Stated goal: Render the items below as a Markdown table with the columns Row and Item line, starting at the line containing "Given: Click the HubSpot link in the title" and ending at the line containing "pos(217,457)". Put each non-blank line in its own row and leave out blank lines.

-------- Entries shown

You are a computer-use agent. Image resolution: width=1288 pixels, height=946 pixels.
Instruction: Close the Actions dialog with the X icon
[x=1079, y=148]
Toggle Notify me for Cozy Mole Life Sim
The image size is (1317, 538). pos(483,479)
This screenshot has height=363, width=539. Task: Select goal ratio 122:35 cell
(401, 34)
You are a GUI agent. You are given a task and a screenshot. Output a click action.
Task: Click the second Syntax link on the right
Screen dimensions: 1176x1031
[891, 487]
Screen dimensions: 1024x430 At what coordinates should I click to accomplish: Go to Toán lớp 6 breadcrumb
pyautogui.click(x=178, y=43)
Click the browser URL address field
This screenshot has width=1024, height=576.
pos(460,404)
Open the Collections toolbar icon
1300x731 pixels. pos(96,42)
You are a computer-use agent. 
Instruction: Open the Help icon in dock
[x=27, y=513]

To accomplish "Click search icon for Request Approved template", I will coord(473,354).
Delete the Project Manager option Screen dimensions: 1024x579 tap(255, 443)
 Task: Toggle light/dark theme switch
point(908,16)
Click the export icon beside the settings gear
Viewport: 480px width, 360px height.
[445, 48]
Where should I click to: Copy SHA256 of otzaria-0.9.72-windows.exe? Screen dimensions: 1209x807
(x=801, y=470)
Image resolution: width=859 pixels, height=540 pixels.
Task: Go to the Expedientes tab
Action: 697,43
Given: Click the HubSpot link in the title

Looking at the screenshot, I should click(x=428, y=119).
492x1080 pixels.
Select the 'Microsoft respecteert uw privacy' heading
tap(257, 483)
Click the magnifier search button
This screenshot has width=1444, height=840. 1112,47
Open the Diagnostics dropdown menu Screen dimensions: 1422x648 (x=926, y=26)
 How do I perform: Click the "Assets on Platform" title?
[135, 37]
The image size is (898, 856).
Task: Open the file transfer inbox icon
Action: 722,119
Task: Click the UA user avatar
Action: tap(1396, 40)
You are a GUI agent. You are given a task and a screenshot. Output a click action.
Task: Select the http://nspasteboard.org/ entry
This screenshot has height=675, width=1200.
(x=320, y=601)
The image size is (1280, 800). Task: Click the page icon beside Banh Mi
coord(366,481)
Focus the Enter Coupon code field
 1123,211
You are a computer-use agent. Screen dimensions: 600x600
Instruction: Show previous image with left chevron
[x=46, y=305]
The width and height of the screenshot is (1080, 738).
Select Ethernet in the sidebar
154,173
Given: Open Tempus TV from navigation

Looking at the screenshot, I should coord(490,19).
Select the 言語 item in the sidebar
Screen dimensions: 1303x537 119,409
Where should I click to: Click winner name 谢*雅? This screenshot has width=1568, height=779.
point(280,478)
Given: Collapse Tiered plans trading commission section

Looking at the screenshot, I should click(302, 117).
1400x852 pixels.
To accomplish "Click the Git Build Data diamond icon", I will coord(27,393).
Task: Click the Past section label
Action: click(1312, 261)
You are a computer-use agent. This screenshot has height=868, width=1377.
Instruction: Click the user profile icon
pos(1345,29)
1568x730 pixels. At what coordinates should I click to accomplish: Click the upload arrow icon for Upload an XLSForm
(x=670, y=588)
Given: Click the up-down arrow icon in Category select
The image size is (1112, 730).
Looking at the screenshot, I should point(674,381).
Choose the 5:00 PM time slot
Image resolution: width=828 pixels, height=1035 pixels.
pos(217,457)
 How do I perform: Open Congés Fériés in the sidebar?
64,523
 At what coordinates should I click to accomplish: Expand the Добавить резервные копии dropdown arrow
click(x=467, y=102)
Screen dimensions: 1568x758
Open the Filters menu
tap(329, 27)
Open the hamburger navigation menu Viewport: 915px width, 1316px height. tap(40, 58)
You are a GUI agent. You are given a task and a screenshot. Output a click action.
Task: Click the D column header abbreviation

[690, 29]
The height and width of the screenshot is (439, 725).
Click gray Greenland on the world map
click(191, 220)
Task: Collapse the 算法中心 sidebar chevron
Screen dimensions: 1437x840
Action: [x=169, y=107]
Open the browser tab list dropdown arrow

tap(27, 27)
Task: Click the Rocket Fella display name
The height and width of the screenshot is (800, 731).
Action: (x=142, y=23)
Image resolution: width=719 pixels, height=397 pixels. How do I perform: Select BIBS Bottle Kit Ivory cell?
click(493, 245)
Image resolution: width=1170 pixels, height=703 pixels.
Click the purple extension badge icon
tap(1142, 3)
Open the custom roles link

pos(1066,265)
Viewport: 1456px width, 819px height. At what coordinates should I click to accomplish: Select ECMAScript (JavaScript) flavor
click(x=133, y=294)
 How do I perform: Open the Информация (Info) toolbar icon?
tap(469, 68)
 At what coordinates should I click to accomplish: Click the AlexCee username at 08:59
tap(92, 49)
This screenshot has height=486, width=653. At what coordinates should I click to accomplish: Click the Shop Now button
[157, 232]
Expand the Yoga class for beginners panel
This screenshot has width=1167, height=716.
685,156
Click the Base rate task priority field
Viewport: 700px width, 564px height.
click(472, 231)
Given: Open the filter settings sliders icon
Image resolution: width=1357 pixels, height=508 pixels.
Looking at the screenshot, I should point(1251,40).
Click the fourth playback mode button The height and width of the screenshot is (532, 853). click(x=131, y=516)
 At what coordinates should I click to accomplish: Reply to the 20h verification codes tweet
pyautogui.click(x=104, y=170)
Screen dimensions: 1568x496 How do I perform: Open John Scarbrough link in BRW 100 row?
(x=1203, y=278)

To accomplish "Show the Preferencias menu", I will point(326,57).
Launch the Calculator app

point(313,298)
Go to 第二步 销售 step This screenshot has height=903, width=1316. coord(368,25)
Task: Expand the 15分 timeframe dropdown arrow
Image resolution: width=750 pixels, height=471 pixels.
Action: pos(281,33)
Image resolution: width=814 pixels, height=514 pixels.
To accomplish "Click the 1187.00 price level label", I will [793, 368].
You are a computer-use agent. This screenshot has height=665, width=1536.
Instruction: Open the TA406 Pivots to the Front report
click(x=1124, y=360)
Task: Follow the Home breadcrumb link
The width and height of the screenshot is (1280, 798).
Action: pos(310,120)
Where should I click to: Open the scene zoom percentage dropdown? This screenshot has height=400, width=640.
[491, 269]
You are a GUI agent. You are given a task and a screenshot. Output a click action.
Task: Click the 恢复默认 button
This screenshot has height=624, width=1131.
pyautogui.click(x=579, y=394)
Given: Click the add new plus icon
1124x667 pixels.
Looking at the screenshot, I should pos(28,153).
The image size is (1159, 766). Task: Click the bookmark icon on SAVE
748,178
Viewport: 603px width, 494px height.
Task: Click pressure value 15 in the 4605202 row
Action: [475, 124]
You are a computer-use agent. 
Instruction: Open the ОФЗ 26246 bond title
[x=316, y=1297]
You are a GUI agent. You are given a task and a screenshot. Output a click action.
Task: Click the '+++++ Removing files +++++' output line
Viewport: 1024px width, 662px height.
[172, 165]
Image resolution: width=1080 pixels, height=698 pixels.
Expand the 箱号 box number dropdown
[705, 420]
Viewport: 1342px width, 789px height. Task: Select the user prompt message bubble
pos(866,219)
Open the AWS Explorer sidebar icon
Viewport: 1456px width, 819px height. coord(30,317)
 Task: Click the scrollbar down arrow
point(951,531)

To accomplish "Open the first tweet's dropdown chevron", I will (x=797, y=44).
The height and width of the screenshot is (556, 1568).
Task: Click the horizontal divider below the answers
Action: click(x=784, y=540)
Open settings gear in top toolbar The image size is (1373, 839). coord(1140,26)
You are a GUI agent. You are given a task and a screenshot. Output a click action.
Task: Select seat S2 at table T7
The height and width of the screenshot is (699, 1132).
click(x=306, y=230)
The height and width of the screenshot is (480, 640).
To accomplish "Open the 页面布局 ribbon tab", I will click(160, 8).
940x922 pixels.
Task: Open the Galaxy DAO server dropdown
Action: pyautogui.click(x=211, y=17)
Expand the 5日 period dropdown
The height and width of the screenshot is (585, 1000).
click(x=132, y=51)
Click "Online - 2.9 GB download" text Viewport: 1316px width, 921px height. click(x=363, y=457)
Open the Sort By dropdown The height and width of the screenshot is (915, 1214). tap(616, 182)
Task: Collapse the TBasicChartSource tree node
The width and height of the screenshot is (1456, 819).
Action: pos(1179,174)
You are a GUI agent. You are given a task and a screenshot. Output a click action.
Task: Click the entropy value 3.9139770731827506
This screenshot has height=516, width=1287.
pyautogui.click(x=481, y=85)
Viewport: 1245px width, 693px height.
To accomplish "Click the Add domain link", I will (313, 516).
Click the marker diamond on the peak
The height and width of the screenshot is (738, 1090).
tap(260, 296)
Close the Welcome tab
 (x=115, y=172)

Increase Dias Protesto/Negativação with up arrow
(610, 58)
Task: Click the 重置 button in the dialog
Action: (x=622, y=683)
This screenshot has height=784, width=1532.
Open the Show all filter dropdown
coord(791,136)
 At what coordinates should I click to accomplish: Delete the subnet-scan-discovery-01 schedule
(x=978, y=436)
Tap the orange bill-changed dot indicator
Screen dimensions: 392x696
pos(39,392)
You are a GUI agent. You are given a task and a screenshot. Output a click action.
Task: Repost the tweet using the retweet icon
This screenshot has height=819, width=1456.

----------------

Solution:
| Row | Item line |
|---|---|
| 1 | Given: Click the HubSpot link in the title |
| 2 | Looking at the screenshot, I should click(x=428, y=119). |
| 3 | 492x1080 pixels. |
| 4 | Select the 'Microsoft respecteert uw privacy' heading |
| 5 | tap(257, 483) |
| 6 | Click the magnifier search button |
| 7 | This screenshot has width=1444, height=840. 1112,47 |
| 8 | Open the Diagnostics dropdown menu Screen dimensions: 1422x648 (x=926, y=26) |
| 9 |  How do I perform: Click the "Assets on Platform" title? |
| 10 | [135, 37] |
| 11 | The image size is (898, 856). |
| 12 | Task: Open the file transfer inbox icon |
| 13 | Action: 722,119 |
| 14 | Task: Click the UA user avatar |
| 15 | Action: tap(1396, 40) |
| 16 | You are a GUI agent. You are given a task and a screenshot. Output a click action. |
| 17 | Task: Select the http://nspasteboard.org/ entry |
| 18 | This screenshot has height=675, width=1200. |
| 19 | (x=320, y=601) |
| 20 | The image size is (1280, 800). Task: Click the page icon beside Banh Mi |
| 21 | coord(366,481) |
| 22 | Focus the Enter Coupon code field |
| 23 |  1123,211 |
| 24 | You are a computer-use agent. Screen dimensions: 600x600 |
| 25 | Instruction: Show previous image with left chevron |
| 26 | [x=46, y=305] |
| 27 | The width and height of the screenshot is (1080, 738). |
| 28 | Select Ethernet in the sidebar |
| 29 | 154,173 |
| 30 | Given: Open Tempus TV from navigation |
| 31 | Looking at the screenshot, I should coord(490,19). |
| 32 | Select the 言語 item in the sidebar |
| 33 | Screen dimensions: 1303x537 119,409 |
| 34 | Where should I click to: Click winner name 谢*雅? This screenshot has width=1568, height=779. |
| 35 | point(280,478) |
| 36 | Given: Collapse Tiered plans trading commission section |
| 37 | Looking at the screenshot, I should click(302, 117). |
| 38 | 1400x852 pixels. |
| 39 | To accomplish "Click the Git Build Data diamond icon", I will coord(27,393). |
| 40 | Task: Click the Past section label |
| 41 | Action: click(1312, 261) |
| 42 | You are a computer-use agent. This screenshot has height=868, width=1377. |
| 43 | Instruction: Click the user profile icon |
| 44 | pos(1345,29) |
| 45 | 1568x730 pixels. At what coordinates should I click to accomplish: Click the upload arrow icon for Upload an XLSForm |
| 46 | (x=670, y=588) |
| 47 | Given: Click the up-down arrow icon in Category select |
| 48 | The image size is (1112, 730). |
| 49 | Looking at the screenshot, I should point(674,381). |
| 50 | Choose the 5:00 PM time slot |
| 51 | Image resolution: width=828 pixels, height=1035 pixels. |
| 52 | pos(217,457) |